- [Exercise]: Among the entries below, find the lines with the word "computer" and copy them.

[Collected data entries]
───
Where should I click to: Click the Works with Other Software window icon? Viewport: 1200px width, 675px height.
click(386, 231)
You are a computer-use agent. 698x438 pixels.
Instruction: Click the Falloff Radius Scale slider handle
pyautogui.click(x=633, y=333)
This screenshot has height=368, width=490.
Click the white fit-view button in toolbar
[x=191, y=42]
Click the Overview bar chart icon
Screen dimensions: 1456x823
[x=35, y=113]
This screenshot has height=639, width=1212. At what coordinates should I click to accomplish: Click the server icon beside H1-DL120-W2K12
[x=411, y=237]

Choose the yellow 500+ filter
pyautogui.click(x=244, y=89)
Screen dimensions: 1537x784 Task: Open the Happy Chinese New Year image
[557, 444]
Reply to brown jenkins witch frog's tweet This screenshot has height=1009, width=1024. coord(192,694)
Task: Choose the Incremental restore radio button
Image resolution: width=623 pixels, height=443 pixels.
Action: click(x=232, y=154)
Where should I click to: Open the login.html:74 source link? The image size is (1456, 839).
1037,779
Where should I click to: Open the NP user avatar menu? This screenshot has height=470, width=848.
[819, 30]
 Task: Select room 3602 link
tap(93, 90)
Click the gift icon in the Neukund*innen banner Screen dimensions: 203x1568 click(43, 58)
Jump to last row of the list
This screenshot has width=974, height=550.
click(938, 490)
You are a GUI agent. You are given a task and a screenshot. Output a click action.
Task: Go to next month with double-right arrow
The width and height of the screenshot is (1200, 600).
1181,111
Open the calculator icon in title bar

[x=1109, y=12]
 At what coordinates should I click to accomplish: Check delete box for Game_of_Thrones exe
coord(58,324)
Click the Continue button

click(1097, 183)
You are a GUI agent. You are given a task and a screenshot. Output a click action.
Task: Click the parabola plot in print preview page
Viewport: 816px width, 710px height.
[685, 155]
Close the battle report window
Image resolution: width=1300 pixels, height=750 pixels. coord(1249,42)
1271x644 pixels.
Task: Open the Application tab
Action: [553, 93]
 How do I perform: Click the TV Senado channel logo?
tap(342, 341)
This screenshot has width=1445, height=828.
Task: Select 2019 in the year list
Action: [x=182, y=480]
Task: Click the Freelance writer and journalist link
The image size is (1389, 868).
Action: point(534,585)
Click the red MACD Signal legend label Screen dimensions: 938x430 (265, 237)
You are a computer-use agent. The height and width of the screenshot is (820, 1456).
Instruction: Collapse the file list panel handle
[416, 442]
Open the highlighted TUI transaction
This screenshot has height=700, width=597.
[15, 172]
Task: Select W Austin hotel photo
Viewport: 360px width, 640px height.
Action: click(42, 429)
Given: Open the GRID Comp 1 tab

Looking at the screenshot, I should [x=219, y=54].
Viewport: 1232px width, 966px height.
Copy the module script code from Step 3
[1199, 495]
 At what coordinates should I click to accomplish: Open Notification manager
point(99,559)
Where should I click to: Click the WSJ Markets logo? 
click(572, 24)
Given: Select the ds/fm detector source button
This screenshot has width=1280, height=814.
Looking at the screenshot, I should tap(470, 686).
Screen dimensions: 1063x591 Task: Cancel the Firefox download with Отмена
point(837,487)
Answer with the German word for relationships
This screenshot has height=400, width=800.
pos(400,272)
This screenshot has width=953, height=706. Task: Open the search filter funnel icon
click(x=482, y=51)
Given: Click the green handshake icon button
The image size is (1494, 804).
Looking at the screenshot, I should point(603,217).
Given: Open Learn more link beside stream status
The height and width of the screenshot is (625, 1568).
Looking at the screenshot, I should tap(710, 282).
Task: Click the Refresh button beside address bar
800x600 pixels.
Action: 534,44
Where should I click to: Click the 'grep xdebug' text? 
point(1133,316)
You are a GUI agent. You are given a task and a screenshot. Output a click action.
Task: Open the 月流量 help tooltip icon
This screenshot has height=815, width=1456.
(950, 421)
───
- [Answer area]:
You are a computer-use agent. 698x438 pixels.
You are a computer-use agent. The height and width of the screenshot is (820, 1456).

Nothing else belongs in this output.